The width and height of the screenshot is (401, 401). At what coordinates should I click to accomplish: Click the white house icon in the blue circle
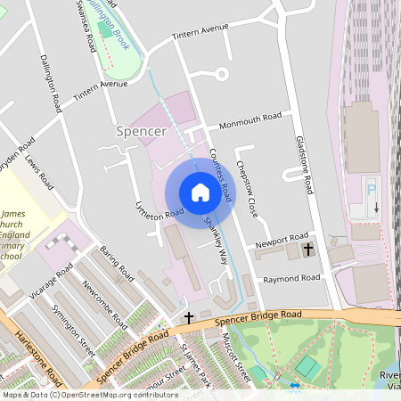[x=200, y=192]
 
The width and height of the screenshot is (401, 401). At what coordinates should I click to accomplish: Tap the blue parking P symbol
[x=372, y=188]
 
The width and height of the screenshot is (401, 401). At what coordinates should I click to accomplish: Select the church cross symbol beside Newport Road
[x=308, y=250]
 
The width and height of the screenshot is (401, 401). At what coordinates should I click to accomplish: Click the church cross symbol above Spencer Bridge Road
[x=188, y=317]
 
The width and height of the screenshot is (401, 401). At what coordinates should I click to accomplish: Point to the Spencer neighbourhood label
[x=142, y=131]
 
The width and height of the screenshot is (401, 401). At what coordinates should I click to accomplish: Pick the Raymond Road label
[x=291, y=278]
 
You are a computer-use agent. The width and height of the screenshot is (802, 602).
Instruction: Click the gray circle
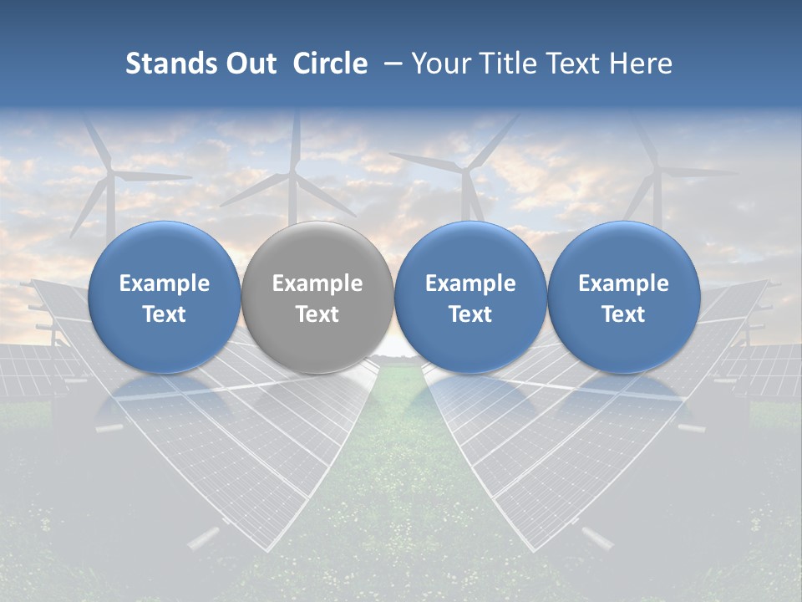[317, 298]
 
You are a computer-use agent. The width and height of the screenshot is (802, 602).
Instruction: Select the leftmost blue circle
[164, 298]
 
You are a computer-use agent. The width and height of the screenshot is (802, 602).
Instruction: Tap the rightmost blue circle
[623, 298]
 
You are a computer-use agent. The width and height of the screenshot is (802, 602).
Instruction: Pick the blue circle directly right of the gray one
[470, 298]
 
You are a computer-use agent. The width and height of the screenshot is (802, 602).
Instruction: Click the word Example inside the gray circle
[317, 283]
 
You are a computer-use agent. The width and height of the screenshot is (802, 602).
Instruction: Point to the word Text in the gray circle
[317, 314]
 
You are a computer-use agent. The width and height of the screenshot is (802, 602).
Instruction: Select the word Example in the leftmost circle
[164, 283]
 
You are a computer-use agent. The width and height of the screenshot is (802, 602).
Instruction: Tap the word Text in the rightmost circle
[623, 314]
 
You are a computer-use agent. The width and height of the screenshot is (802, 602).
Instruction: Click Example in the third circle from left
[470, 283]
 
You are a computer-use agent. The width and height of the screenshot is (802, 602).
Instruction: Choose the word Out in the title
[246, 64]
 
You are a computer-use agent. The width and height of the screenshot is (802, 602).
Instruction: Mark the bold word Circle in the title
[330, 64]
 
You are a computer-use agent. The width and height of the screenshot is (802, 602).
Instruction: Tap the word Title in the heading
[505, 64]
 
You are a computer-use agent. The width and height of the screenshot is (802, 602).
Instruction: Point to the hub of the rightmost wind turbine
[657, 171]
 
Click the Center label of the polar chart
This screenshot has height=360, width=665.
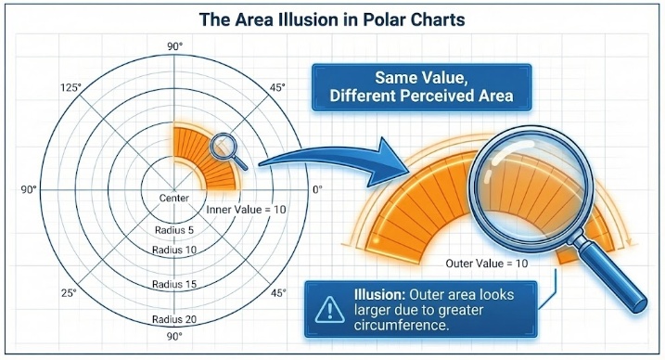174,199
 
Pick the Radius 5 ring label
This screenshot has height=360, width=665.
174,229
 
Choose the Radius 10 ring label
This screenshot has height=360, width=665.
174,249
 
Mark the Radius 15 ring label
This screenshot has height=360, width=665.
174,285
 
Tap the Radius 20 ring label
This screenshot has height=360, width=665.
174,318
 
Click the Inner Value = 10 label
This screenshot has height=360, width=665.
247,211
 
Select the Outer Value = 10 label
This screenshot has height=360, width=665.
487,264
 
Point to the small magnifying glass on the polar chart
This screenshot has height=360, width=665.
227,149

------

(WRITTEN INSTRUCTION):
Reproduce the listing above word for word, omitting the pictures.

(RESULT OF THIS EXERCISE):
The width and height of the screenshot is (401, 401). At what coordinates should I click to accomplish: Click the white house icon in the blue circle
[x=200, y=192]
 
The width and height of the screenshot is (401, 401). At what coordinates should I click to accomplish: Tap the blue parking P symbol
[x=372, y=188]
 
The width and height of the screenshot is (401, 401). At what coordinates should I click to accomplish: Select the church cross symbol beside Newport Road
[x=308, y=250]
 
The width and height of the screenshot is (401, 401). At what coordinates should I click to accomplish: Click the church cross symbol above Spencer Bridge Road
[x=188, y=317]
 
The width and height of the screenshot is (401, 401). At what coordinates should I click to accomplish: Point to the Spencer neighbourhood label
[x=142, y=131]
 
The width and height of the screenshot is (401, 401). At what coordinates should I click to accomplish: Pick the Raymond Road label
[x=291, y=278]
 
You are a computer-use agent. The width and height of the screenshot is (802, 602).
Instruction: Click the gray circle
[317, 298]
 
You are a computer-use agent. The width and height of the screenshot is (802, 602).
Instruction: Select the leftmost blue circle
[164, 298]
 
You are a computer-use agent. The width and height of the screenshot is (802, 602).
Instruction: Tap the rightmost blue circle
[623, 298]
 
You are a computer-use agent. The width and height of the screenshot is (802, 602).
Instruction: Pick the blue circle directly right of the gray one
[470, 298]
 
You are a computer-use agent. The width and height of the screenshot is (802, 602).
Instruction: Click the word Example inside the gray circle
[317, 283]
 
You are a computer-use agent. The width and height of the screenshot is (802, 602).
Instruction: Point to the word Text in the gray circle
[317, 314]
 
You are a computer-use agent. The width and height of the screenshot is (802, 602).
Instruction: Select the word Example in the leftmost circle
[164, 283]
 
You are a computer-use agent. The width and height of the screenshot is (802, 602).
Instruction: Tap the word Text in the rightmost circle
[623, 314]
 
You are a computer-use agent. The width and height of the screenshot is (802, 602).
Instruction: Click Example in the third circle from left
[470, 283]
 
You are a computer-use agent. The width and height of the screenshot is (802, 602).
Instruction: Choose the word Out in the title
[246, 64]
 
You are a computer-use agent. The width and height of the screenshot is (802, 602).
Instruction: Mark the bold word Circle in the title
[330, 64]
 
You are a computer-use agent. The width and height of the screenshot is (802, 602).
Instruction: Tap the word Title in the heading
[505, 64]
 
You are a computer-use agent. The width and height of the screenshot is (802, 602).
Instruction: Point to the hub of the rightmost wind turbine
[657, 171]
 
Click the Center label of the polar chart
This screenshot has height=360, width=665.
174,199
 
Pick the Radius 5 ring label
This screenshot has height=360, width=665.
174,229
 
Choose the Radius 10 ring label
This screenshot has height=360, width=665.
174,249
 
Mark the Radius 15 ring label
This screenshot has height=360, width=665.
174,285
 
Tap the Radius 20 ring label
This screenshot has height=360, width=665.
174,318
 
Click the Inner Value = 10 label
This screenshot has height=360, width=665.
247,211
 
Select the Outer Value = 10 label
This screenshot has height=360, width=665.
487,264
 
Point to the small magnifying glass on the polar chart
This screenshot has height=360, width=665.
227,149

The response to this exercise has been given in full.